Sobre a teoria religiosa de criação
da Terra em sete dias, Gleiser diz que não há inimigos. “Eles consideram a
ciência como o inimigo, porque têm um modo muito antiquado de pensar sobre
ciência e religião, no qual todos os cientistas tentam matar Deus”, disse. “A
ciência não mata Deus”, completa.
Gleiser fundou em 2016 o ICE
(Instituto de Engajamento à Interdisciplinariedade) em Dartmouth, com a ideia
de promover o diálogo construtivo entre as ciências naturais e humanas, seja na
esfera pública ou acadêmicas. O instituto tem apoio da fundação John Templeton.

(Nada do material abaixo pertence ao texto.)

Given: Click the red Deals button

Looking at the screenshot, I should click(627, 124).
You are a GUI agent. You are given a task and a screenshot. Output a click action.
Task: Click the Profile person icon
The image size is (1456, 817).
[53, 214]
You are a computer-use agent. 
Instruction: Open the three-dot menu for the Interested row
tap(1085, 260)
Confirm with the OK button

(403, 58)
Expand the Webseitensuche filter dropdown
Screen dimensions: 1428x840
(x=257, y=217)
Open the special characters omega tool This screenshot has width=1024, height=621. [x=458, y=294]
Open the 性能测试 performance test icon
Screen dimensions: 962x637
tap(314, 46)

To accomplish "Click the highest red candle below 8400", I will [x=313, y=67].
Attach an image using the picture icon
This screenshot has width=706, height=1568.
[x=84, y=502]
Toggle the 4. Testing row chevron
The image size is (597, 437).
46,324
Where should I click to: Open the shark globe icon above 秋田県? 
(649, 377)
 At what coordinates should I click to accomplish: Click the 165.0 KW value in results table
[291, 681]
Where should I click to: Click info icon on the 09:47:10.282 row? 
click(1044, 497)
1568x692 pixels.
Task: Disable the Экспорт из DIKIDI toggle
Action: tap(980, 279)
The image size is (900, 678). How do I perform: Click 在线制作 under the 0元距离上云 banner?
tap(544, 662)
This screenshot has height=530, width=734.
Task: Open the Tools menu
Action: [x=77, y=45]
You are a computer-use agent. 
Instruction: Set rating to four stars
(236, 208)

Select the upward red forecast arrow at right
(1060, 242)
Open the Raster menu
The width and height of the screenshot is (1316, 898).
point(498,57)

Em 2006, ele apresentou a série de 12 episódios “Poeira das Estrelas”, no
Fantástico.
O prêmio Templeton foi criado para “servir
como um catalisador filantrópico para descobertas relacionadas às questões mais
profundas que a humanidade enfrenta”, de acordo com a instituição. A Fundação
apoia pesquisas que vão desde a complexidade, evolução e emergência até a
criatividade, perdão e livre-arbítrio.
De acordo com a fundação responsável
pelo prêmio, Gleiser foi o escolhido pelo conjunto do seu trabalho que, ao
longo dos anos, evoluiu para a quebra de simetria, transições de fase e
estabilidade de sistemas físicos, conceitos que influenciariam sua crítica às “teorias
de tudo”.
“O prêmio celebra o trabalho de
muitos indivíduos maravilhosos, incluindo alguns dos grandes físicos e
cientistas de nosso tempo, cujas pesquisas exploraram questões de significado e
valor além dos limites tradicionais de suas disciplinas. Pensar que um dia eu
seria incluído em um grupo distinto, sendo um imigrante do Brasil, é
inacreditável”, disse Gleiser no site do Dartmouth College.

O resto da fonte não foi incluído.